* Task requirements *
Work through the data below and copy out every line where "agent" is found.

*** Opening Data under study ***

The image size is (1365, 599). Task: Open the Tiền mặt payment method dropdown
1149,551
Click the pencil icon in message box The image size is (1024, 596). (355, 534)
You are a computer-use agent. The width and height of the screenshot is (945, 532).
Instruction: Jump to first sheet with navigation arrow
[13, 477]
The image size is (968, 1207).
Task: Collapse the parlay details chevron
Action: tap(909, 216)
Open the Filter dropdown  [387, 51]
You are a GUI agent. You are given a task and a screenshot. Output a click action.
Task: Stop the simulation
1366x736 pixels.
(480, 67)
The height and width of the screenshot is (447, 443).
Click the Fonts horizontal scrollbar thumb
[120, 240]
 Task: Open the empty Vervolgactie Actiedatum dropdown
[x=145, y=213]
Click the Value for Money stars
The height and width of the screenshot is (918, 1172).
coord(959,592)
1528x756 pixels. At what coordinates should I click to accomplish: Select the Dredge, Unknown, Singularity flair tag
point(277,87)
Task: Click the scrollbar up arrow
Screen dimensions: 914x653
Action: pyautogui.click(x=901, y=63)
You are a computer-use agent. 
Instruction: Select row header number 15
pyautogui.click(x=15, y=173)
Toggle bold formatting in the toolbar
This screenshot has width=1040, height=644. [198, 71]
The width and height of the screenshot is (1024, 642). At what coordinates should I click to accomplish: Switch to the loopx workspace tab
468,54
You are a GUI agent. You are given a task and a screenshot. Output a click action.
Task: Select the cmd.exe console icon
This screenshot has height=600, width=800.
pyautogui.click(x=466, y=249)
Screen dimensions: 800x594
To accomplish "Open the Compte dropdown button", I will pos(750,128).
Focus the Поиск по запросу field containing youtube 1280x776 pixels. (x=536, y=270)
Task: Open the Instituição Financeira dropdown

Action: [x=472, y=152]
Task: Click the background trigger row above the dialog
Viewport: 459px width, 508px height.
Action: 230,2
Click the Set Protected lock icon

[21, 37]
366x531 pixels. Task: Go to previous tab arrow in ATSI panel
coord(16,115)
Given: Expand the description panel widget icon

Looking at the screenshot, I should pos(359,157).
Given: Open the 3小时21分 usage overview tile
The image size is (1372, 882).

*** Closing Data under study ***

* Completed task *
You are a computer-use agent. The width and height of the screenshot is (945, 532).
You are a GUI agent. You are given a task and a screenshot. Output a click action.
You are a computer-use agent. 
You are a GUI agent. You are given a task and a screenshot. Output a click action.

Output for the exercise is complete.